And, Moira’s really awkward at swearing
My time with Resident Evil: Revelations 2 at Tokyo Game Show was brief — maybe 20 minutes if we’re being generous. Swiftly dumped into the beginning of the game, I was left to try to unravel the mystery of what exactly was happening, an inquiry that went unsolved. It was predictable, though. There’s a lot of story to tell over Revelations 2‘s month-long release of four installments in early 2015; they’re not going to clue me in right from the get-go.
What I do know is that I woke up in a jail cell as Claire Redfield, the action protagonist of Revelations 2. She handles all the shooty/stabby parts, and her cohort Moira Burton handles all the investigation bits. Moira was similarly imprisoned close by, until I used Claire to free her. From then on, the two could be switched on-the-fly with a simple press of a button.
Seeing as it was the beginning of the game, this is where Revelations 2 did its best to acclimate players with the simpler mechanics. Here’s a knife, stab stuff with it; here’s a gun, it’s used for shooting bad people. That sort of thing. After teaching me how to push shelving, a zombie burst through the other side, imploring me to punch him with my knife in his big dumb face.
After enemy numero uno had been dealt with, Moira tapped into her inquisitive side and questioned “What the COCK did I just see?” She’s kind of awkward at cursing. Just a bit earlier, she outwardly said that she “didn’t give a moist barrel of fucks.” Maybe she’ll grow into it; she’s still young, after all.
As the girls traversed the overrun scientific facility (that had jail cells, for some reason), Claire keenly observed that it’s sort of a dangerous place. She tried giving Moira a gun, who firmly declined and declared that she “won’t hold a gun again, not after what happened.” Okay then. However, she’s comfortable holding a flashlight, so she’s relegated to light duty and spotting resources for Claire to pick up.
Along the way, I found a gem tucked inside a desk that obviously acted as some sort of currency. I asked PR what purpose that served, to which I was given the response “we’re not talking about that yet.” Of course. However, Capcom alluded to the fact that it’d be used to purchase “character-related stuff.” That’s better than nothing, I guess.
Continuing forward, Revelations 2 made the executive decision to throw a whole lot more enemies at me. This was a bit of a problem, because it also puts an emphasis on resource management, meaning that I needed to make every shot count. That’s easier to do than I initially figured, because Revelations 2 actually controls decently. That’s not always the case in survival horror games.
However, control competence aside, I still managed to find myself in quite the snafu. With three aggressors and not nearly enough bullets (the knife doesn’t do a whole lot of damage), I had trouble either fighting them or running away (those bastards can climb ladders faster than I can). With a fortunate combination of dodging, healing, and finding more ammo, I eventually cleared the room, but in critical condition.

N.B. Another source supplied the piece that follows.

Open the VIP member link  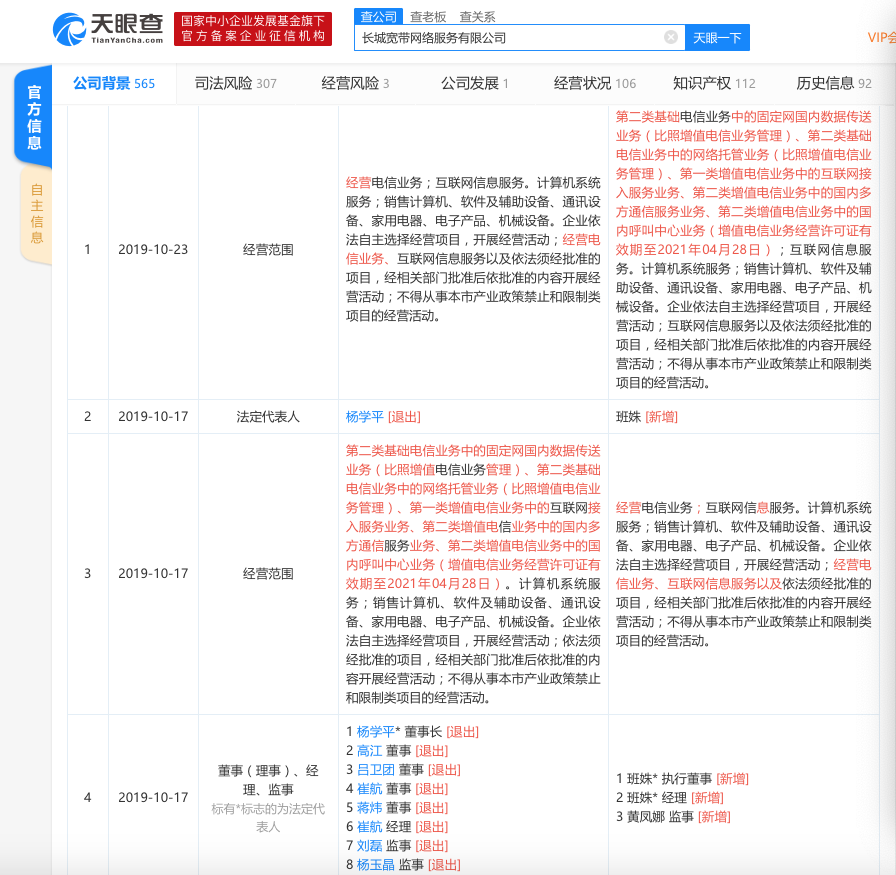[x=880, y=38]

I didn’t want to continue. I knew one of these dudes was going to jump out, scare me, and then kill me. Cautiously, I proceeded, knowing that my fate was all but sealed. Turns out I was wrong. The demo ended shortly thereafter, as the two ladies questioned what the deal was with the glowing green bracelets they were wearing. Lucky me.
My introduction to Resident Evil: Revelations 2 continually did that — raise questions. Why were these two imprisoned? What happened at this facility? Why are we wearing bacelets? The list goes on and on.
Something PR was happy to talk about was the way in which the game will be released. On Xbox 360, Xbox One, PS3, PS4, and PC, it’s episodic and priced at $5.99 per installment, with four “core” episodes planned. Each episode is estimated to be two to three hours in length the first time through. In early 2015, Capcom will start releasing weekly over the course of a month. There’s a season pass for $24.99 that offers some extras, and a physical retail version for $39.99 that has even more additional content.
Even though not a lot was divulged, this brief look gave some insight as to the base facets of the game. So far, it seems as if the atmosphere and combat are on-point, even if the swearing isn’t. That’s a perfectly acceptable start.